Decoding the multimorbidities among psychiatric disorders and cognitive functioning (1178)

Evgeniia Golovina 1 2 , M H Vickers 1 , C D Erb 3 , J M O'Sullivan 1 2
  1. Liggins Institute, The University of Auckland, Auckland, New Zealand
  2. A Better Start National Science Challenge, Auckland, New Zealand
  3. School of Psychology, The University of Auckland, Auckland, New Zealand

Epidemiological studies have identified multimorbidities for psychiatric disorders and cognitive functioning and suggest that common biological mechanisms may underlie these phenotypes. Single nucleotide polymorphisms (SNPs) represent common predisposing genetic factors.
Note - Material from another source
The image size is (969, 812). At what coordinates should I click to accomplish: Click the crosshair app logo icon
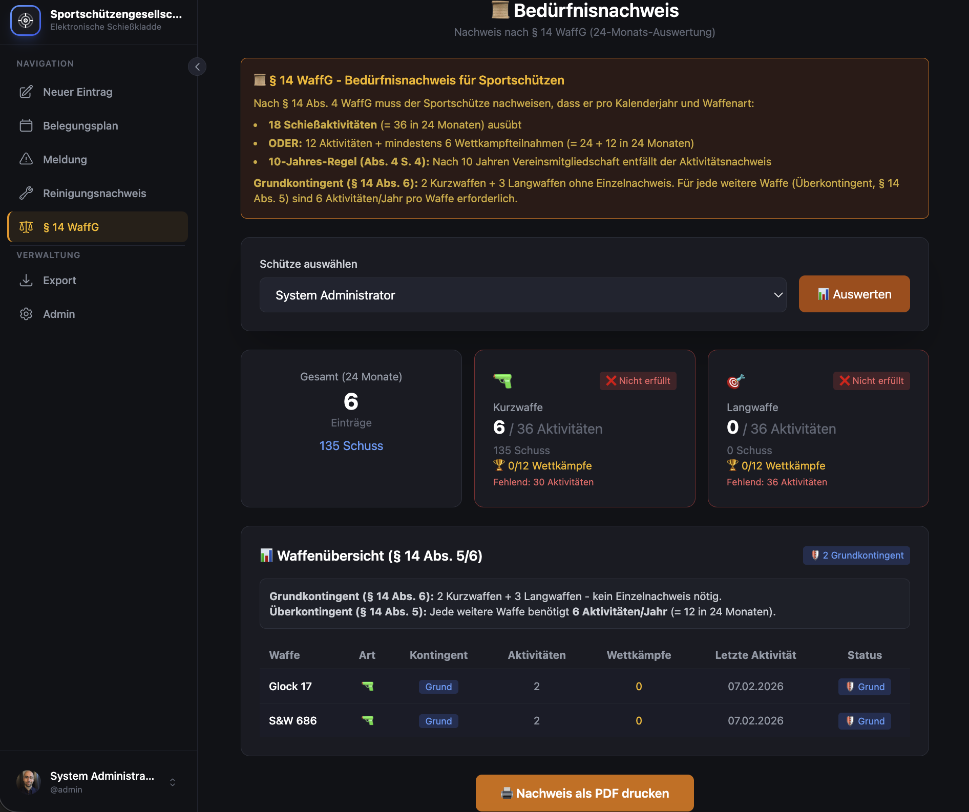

These can occur at regulatory sites and contribute to multimorbidities via their impact on gene expression and biological pathways. Genome-wide association studies (GWAS) have identified thousands of SNPs associated with psychiatric disorders and cognition. However, the regulatory contributions that these SNPs make to multimorbidity are largely unknown.

Here, we integrate 3D genome organization and expression quantitative trait (eQTL) analyses to identify genes and pathways that are functionally impacted by 2,893 GWAS SNPs (p < 1×10−6) associated with cognition and five psychiatric disorders (i.e. ADHD, anxiety, bipolar disorder, unipolar depression and schizophrenia). The analysis revealed 33 genes and 62 biological pathways that were commonly affected by the gene regulatory interactions associated with all six phenotypes despite there being no common SNPs and eQTLs. 16% of the ADHD-risk, 16.7% of the anxiety-risk, 20.5% of the BD-risk, 15.4% of the UD-risk, 17.1% of the SCZ-risk and 15.8% of the cognition-associated genes we identified represent known drug targets. Four druggable genes (i.e. AS3MT, FLOT1, HLA-A and PBRM1) were affected by eQTLs from all six phenotypes.

Collectively, our analyses inform the extent of genetic impacts on regulatory mechanisms and pathways that contribute to multimorbidities among psychiatric and cognitive phenotypes. Our results represent the foundation for a shift from a gene-targeted towards a pathway-based approach to the treatment and enhancement of multimorbid psychiatric and cognitive conditions.